(Bloomberg) -- Tropical Storm Julia has spun up in the central Caribbean, where it’s bringing heavy rain to Colombia and Venezuela and is on a path to hit Nicaragua on Sunday as a hurricane.

Julia, the Atlantic’s 10th storm in 2022, had top winds of 40 miles (64 kilometers) per hour as it churned about 110 miles west of the tip of Colombia’s Guajira Peninsula, the US National Hurricane Center said in an 11 a.m. New York time advisory. Hurricane watches and warnings extend across Colombia’s coast, as well as in Nicaragua.

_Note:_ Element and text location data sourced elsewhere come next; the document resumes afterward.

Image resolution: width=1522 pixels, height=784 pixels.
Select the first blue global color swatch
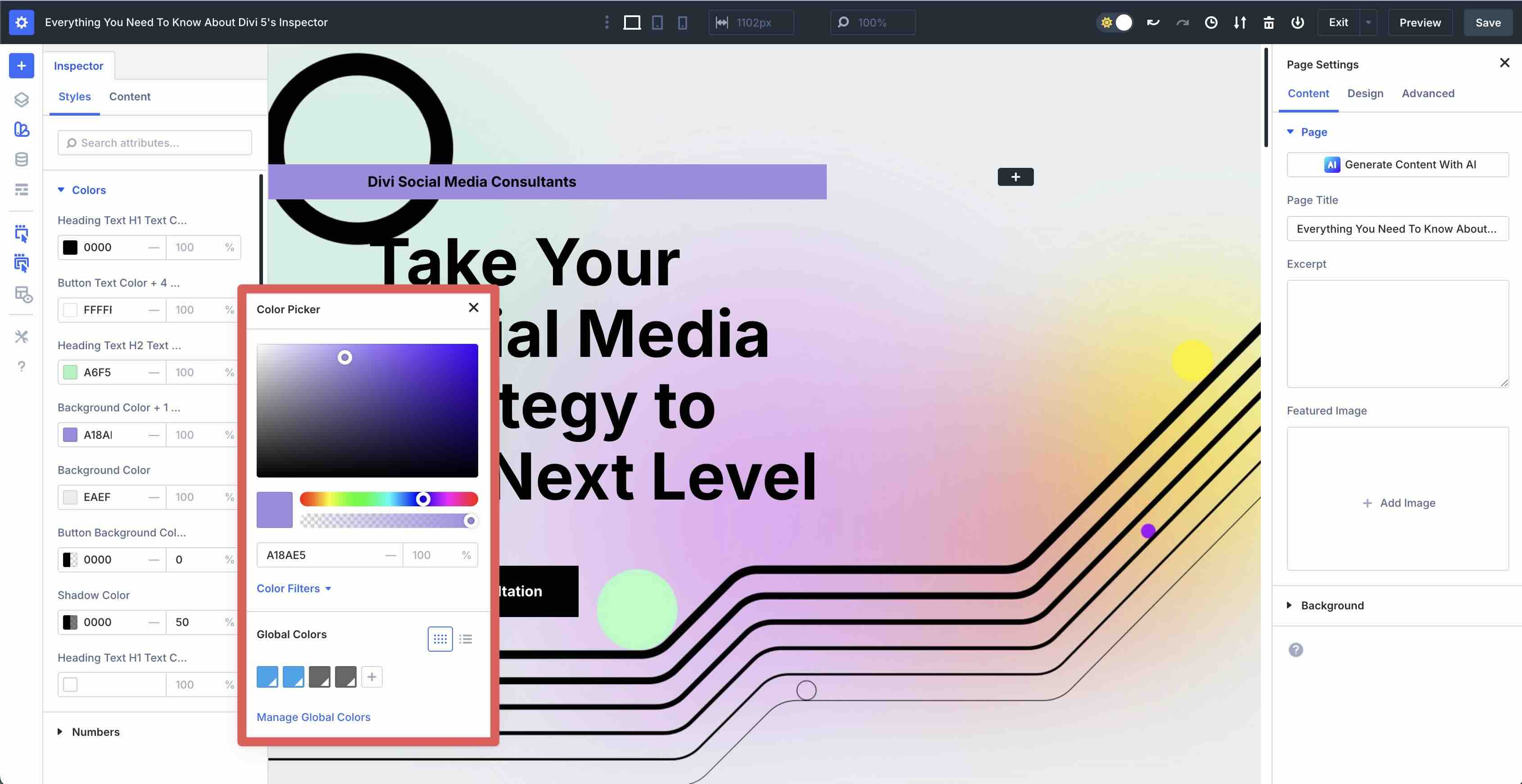point(267,676)
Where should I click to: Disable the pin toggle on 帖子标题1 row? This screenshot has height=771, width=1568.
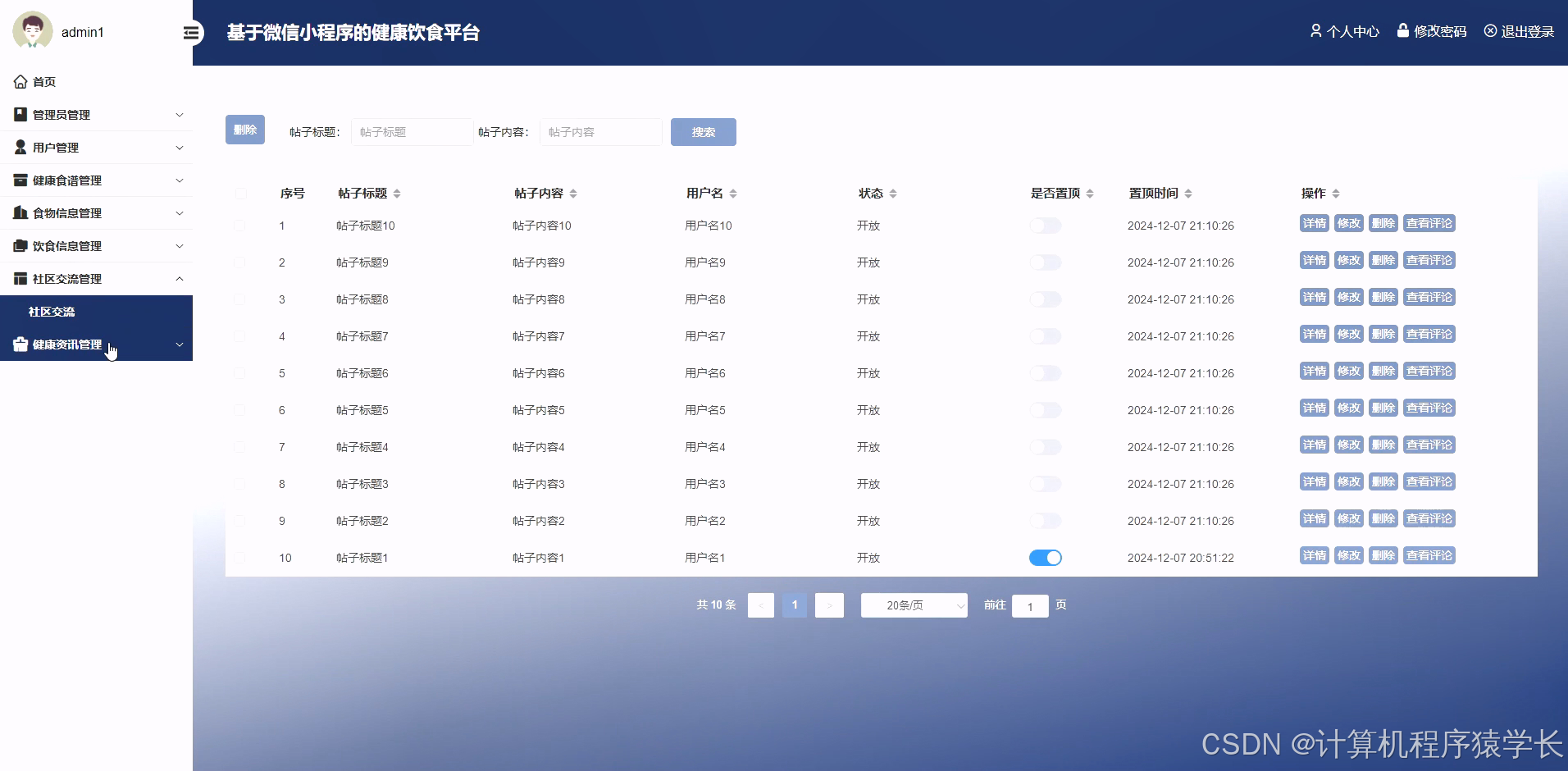pyautogui.click(x=1046, y=557)
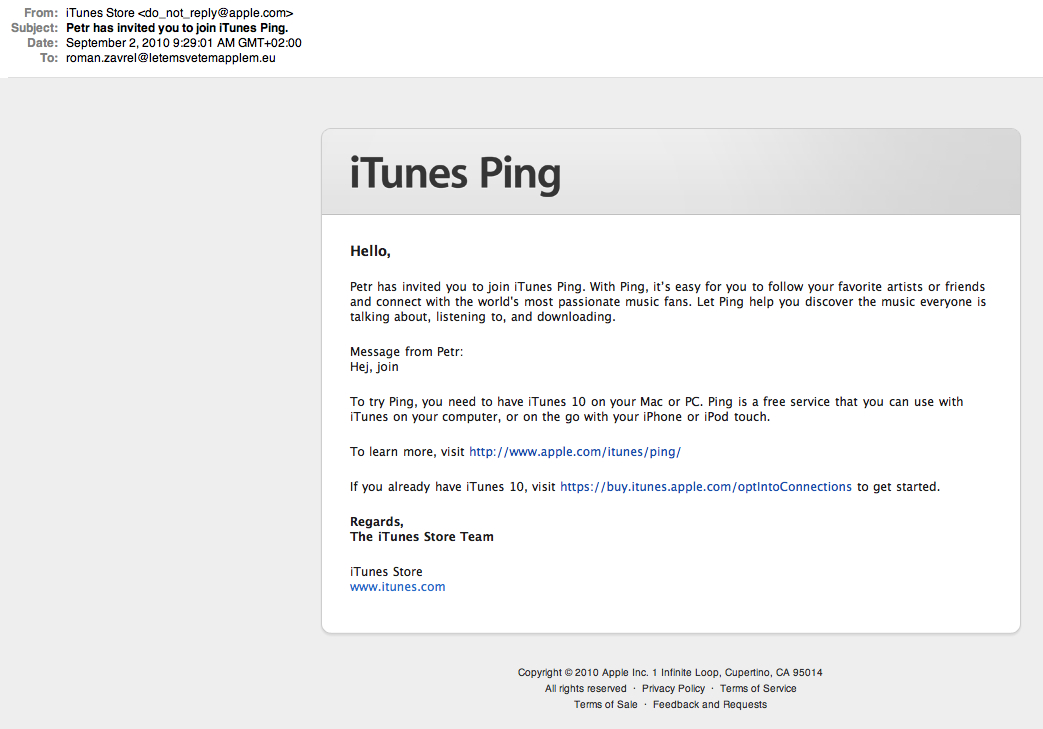Open the optIntoConnections link
The height and width of the screenshot is (729, 1043).
coord(706,487)
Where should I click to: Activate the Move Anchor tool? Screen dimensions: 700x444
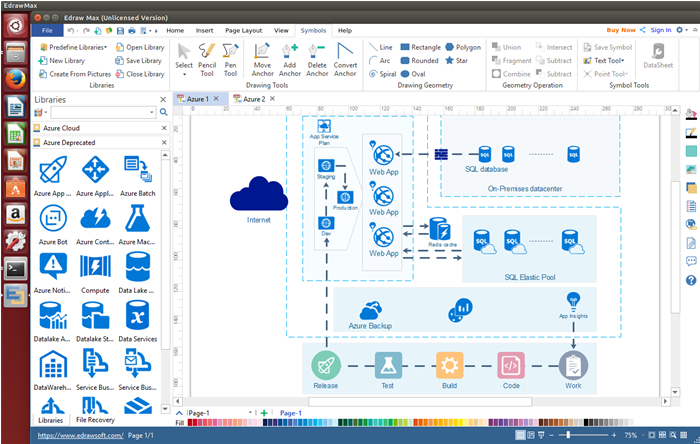pyautogui.click(x=263, y=60)
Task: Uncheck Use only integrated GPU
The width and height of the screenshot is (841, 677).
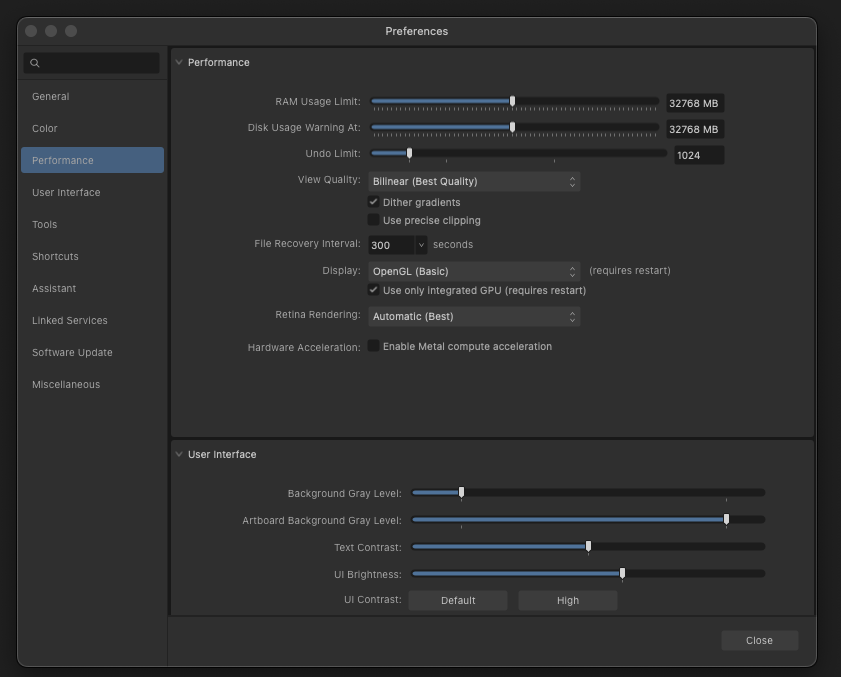Action: (374, 290)
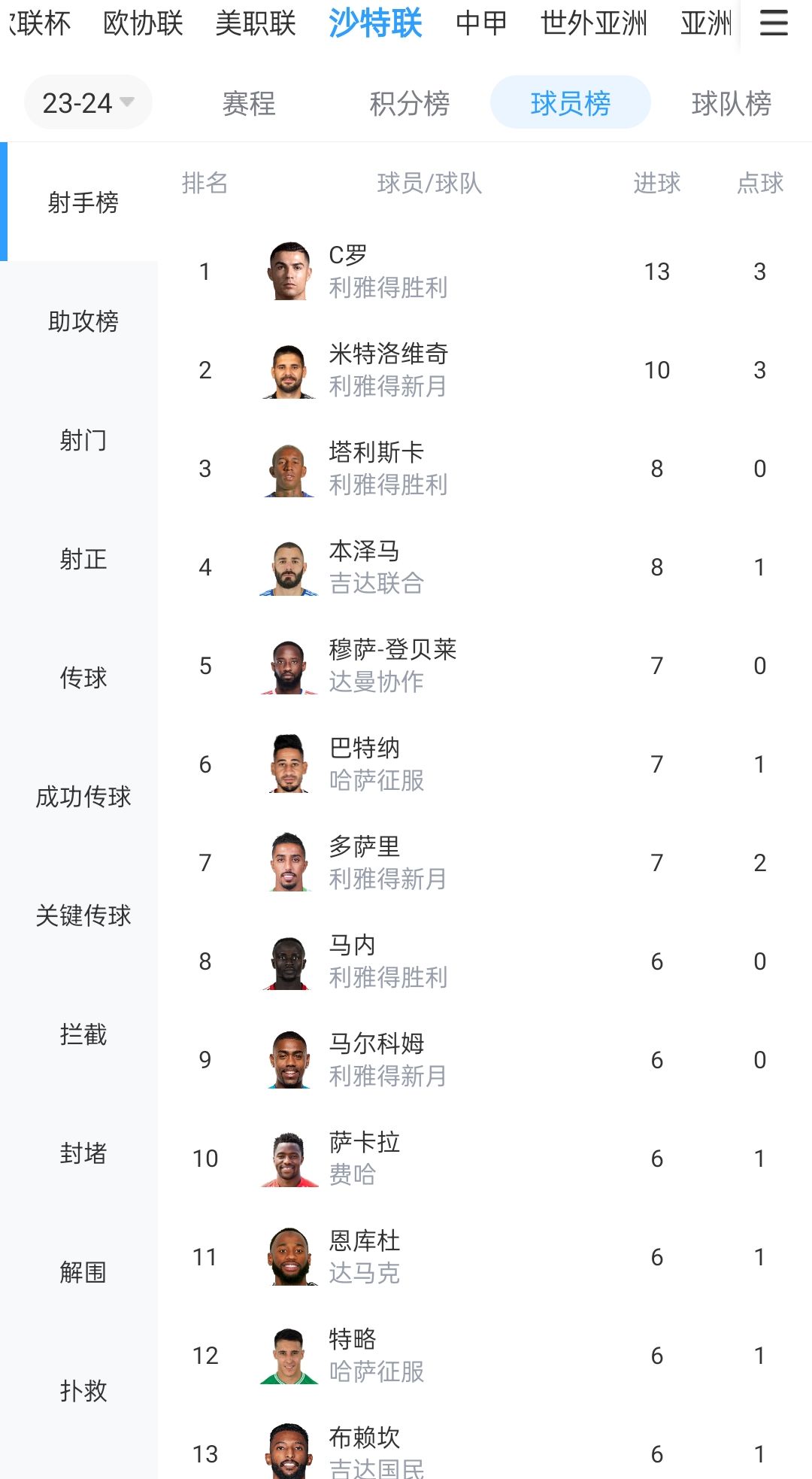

“Julia is forecast to become a hurricane by Saturday evening,” Robbie Berg, a senior hurricane specialist at the center, wrote in an analysis. “The potential for life-threatening flash flooding and mudslides is expected to spread to portions of Central America this weekend.”

The storm comes after hurricanes Ian and Fiona battered the US and Canada in the last few weeks. Ian has ripped a path of destruction across Florida, making it one of the worst storms ever to hit the state. Nova Scotia and Prince Edward Island also took damage earlier from Fiona.

Julia could strike Nicaragua as a Category 1 hurricane, the lowest on the five-step Saffir-Simpson scale. Upwards of 12 inches (30 centimeters) of rain could fall across Colombia, while Nicaragua and Honduras could see about 10 inches, with some isolated areas getting 15 inches.